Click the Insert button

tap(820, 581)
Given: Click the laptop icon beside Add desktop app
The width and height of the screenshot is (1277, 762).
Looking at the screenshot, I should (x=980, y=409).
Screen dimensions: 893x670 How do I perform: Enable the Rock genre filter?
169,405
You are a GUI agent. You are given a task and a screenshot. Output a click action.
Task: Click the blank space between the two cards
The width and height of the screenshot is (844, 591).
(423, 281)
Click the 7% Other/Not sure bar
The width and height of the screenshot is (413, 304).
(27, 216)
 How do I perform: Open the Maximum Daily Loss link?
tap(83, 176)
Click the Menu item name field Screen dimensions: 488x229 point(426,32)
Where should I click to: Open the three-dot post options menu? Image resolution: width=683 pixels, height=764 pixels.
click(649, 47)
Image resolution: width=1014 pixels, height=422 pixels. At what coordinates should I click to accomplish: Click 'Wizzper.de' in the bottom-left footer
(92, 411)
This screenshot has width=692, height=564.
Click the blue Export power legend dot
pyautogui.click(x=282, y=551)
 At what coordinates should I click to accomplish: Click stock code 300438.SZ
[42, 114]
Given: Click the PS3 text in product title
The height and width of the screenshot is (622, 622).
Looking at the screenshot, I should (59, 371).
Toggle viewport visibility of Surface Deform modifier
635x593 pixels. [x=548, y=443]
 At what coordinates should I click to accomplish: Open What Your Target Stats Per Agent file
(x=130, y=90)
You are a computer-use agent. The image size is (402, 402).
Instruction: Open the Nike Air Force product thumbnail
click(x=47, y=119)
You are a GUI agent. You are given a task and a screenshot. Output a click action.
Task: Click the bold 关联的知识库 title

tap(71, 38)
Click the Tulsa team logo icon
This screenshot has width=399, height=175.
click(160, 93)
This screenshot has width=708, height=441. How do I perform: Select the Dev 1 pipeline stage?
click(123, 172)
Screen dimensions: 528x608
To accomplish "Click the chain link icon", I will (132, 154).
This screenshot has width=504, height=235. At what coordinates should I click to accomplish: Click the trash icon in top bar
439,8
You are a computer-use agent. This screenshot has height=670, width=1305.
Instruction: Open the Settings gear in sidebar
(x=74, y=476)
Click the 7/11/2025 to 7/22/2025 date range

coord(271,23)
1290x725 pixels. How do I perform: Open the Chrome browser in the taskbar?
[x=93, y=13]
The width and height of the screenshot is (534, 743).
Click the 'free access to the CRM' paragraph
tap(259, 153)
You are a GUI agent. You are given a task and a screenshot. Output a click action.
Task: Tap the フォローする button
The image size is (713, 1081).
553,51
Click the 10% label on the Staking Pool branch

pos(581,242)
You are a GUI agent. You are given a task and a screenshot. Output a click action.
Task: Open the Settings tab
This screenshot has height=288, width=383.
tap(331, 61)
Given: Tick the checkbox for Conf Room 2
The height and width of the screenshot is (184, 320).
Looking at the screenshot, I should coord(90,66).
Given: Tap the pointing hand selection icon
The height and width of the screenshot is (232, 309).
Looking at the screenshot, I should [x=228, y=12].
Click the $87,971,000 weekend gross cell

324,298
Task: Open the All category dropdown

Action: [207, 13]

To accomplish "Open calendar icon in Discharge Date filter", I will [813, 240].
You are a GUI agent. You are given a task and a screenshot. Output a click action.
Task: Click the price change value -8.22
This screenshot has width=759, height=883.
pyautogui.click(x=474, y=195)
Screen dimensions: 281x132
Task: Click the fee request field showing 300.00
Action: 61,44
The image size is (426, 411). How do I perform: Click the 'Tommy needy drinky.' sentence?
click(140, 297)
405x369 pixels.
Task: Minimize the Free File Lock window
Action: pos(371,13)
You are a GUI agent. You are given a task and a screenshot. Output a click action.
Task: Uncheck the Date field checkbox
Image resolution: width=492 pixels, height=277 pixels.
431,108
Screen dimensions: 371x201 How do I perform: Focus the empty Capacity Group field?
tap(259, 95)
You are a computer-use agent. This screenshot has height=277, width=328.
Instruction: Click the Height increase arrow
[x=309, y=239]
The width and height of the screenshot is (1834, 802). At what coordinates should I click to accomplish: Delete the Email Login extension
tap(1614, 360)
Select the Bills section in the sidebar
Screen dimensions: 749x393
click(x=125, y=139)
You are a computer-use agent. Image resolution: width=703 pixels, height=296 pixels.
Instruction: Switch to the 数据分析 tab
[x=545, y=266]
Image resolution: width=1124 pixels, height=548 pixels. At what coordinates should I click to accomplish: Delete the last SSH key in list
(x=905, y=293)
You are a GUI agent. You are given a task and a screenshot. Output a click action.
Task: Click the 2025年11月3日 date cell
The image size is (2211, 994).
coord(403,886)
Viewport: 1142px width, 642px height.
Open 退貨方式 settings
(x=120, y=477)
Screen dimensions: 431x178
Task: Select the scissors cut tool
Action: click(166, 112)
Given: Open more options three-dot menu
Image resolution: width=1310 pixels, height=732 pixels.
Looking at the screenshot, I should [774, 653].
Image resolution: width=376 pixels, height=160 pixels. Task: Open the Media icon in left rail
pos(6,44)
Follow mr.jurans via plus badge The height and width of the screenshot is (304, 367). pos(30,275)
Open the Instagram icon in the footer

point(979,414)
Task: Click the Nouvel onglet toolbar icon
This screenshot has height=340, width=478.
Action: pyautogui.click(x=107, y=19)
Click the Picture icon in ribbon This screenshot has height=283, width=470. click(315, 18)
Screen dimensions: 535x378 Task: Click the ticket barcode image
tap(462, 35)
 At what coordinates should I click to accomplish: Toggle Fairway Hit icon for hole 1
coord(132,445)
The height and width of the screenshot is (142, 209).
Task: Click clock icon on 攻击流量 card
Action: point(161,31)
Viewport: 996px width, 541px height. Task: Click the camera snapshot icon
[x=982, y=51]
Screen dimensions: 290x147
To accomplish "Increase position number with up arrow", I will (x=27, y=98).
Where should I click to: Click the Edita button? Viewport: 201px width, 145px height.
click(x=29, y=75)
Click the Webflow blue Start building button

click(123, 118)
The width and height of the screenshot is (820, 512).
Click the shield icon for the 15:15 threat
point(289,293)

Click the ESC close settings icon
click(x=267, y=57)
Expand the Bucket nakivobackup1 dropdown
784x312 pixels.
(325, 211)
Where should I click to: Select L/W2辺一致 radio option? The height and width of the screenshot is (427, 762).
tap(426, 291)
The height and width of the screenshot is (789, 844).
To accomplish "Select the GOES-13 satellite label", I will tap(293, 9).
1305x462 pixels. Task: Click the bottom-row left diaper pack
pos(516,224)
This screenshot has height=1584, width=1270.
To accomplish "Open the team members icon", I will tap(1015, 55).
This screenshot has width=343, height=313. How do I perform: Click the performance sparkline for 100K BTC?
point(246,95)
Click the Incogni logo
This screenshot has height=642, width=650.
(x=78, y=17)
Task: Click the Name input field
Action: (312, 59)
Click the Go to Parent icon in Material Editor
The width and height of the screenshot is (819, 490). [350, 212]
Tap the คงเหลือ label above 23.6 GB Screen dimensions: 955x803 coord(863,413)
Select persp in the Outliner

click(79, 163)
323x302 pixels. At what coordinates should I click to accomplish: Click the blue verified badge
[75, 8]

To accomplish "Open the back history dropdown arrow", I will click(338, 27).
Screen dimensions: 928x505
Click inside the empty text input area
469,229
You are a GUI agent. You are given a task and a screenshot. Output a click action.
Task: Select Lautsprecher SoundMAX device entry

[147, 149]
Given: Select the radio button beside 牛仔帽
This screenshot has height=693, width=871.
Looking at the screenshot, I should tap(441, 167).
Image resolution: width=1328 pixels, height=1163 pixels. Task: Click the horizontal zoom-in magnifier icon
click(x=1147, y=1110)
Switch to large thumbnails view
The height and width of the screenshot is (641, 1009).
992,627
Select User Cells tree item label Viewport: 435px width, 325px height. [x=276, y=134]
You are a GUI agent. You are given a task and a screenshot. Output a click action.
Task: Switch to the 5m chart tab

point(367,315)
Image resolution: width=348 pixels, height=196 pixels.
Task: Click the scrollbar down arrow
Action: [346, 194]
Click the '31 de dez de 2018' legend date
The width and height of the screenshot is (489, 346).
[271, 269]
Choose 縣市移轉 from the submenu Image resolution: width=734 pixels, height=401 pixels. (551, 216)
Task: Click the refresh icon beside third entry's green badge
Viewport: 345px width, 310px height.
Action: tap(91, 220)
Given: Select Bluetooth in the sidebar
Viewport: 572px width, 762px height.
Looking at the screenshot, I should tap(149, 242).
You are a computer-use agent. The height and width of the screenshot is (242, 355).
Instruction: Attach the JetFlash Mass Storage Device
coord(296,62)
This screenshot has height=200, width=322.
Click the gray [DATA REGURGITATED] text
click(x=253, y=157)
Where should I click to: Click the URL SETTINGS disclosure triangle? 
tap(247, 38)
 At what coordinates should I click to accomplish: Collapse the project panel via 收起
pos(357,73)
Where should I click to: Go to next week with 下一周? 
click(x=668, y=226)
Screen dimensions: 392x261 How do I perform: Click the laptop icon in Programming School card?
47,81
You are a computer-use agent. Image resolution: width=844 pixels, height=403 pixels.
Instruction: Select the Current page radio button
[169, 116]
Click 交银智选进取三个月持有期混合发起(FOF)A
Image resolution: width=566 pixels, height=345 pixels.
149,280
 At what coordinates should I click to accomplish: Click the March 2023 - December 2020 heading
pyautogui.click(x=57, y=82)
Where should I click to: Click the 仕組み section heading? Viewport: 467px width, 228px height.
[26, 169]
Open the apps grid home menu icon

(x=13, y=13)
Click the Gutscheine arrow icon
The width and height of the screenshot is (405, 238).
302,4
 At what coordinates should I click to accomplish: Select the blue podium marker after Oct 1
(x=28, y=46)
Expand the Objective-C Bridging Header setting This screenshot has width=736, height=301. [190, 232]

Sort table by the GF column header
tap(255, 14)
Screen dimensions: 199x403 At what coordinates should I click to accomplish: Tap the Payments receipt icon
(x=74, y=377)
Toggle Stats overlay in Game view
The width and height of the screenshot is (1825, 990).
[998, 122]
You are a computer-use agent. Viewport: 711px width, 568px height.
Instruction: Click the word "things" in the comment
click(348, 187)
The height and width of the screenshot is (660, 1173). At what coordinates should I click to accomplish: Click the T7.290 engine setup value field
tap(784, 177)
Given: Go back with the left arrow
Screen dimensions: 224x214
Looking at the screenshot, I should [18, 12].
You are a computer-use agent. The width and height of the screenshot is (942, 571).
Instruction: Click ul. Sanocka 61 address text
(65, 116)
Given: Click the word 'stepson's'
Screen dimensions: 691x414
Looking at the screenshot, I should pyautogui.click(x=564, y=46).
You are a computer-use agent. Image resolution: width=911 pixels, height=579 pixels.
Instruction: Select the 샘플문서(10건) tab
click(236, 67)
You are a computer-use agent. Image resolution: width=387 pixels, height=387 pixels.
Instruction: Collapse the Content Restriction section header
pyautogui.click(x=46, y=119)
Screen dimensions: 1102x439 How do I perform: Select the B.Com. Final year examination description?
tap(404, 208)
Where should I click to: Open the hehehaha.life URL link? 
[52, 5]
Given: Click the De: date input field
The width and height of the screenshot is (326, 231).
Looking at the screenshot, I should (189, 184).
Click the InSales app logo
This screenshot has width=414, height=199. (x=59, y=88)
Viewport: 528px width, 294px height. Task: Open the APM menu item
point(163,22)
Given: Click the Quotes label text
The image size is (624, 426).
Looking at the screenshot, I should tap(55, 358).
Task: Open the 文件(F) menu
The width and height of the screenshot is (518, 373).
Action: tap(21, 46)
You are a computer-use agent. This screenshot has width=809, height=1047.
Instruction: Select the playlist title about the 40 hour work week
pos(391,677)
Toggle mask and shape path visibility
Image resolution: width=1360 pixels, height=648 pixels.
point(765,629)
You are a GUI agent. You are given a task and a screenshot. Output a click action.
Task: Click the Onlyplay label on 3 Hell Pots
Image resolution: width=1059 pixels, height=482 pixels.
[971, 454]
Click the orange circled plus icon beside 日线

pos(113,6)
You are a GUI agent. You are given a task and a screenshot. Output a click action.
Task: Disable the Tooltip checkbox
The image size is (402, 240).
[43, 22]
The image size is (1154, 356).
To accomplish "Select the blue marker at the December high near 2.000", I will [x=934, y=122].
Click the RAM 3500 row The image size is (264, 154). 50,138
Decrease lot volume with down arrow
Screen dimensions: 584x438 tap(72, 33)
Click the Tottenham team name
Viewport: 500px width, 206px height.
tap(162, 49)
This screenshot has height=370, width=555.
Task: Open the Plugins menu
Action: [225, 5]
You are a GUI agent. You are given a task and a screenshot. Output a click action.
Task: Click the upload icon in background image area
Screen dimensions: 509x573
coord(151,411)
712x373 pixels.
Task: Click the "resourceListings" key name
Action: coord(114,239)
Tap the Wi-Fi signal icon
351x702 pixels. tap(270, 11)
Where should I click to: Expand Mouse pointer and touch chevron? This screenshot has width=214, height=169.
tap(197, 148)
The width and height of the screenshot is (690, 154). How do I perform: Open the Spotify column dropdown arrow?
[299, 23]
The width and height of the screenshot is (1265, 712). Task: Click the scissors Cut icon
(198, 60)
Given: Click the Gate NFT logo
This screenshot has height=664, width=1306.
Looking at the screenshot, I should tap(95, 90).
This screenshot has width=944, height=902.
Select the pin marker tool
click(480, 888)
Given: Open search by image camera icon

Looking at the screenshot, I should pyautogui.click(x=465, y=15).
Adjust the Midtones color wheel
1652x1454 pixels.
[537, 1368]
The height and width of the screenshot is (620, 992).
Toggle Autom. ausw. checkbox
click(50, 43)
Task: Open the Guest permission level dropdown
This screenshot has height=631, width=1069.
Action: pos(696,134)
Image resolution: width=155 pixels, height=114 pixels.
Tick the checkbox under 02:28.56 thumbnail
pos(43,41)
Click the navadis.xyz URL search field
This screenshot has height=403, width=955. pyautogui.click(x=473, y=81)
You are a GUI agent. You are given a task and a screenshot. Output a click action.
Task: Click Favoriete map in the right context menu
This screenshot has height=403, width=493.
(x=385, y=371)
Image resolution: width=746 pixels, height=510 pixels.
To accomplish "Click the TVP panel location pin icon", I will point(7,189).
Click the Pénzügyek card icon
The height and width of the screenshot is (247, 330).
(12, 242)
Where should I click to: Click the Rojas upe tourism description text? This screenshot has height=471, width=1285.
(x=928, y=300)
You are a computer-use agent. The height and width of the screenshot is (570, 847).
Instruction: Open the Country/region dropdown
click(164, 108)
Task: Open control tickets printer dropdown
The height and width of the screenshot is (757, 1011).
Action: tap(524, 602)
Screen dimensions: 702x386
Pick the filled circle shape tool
########
**Your objective**
All lines in the listing above between the line with "Task: Open the All category dropdown" and the line with "You are a computer-use agent. Image resolution: width=703", inclusive, should be set down exactly, and no line outside that range.

**Answer area**
Task: Open the All category dropdown

Action: [207, 13]

To accomplish "Open calendar icon in Discharge Date filter", I will [813, 240].
You are a GUI agent. You are given a task and a screenshot. Output a click action.
Task: Click the price change value -8.22
This screenshot has width=759, height=883.
pyautogui.click(x=474, y=195)
Screen dimensions: 281x132
Task: Click the fee request field showing 300.00
Action: 61,44
The image size is (426, 411). How do I perform: Click the 'Tommy needy drinky.' sentence?
click(140, 297)
405x369 pixels.
Task: Minimize the Free File Lock window
Action: pos(371,13)
You are a GUI agent. You are given a task and a screenshot. Output a click action.
Task: Uncheck the Date field checkbox
Image resolution: width=492 pixels, height=277 pixels.
431,108
Screen dimensions: 371x201 How do I perform: Focus the empty Capacity Group field?
tap(259, 95)
You are a computer-use agent. This screenshot has height=277, width=328.
Instruction: Click the Height increase arrow
[x=309, y=239]
The width and height of the screenshot is (1834, 802). At what coordinates should I click to accomplish: Delete the Email Login extension
tap(1614, 360)
Select the Bills section in the sidebar
Screen dimensions: 749x393
click(x=125, y=139)
You are a computer-use agent. Image resolution: width=703 pixels, height=296 pixels.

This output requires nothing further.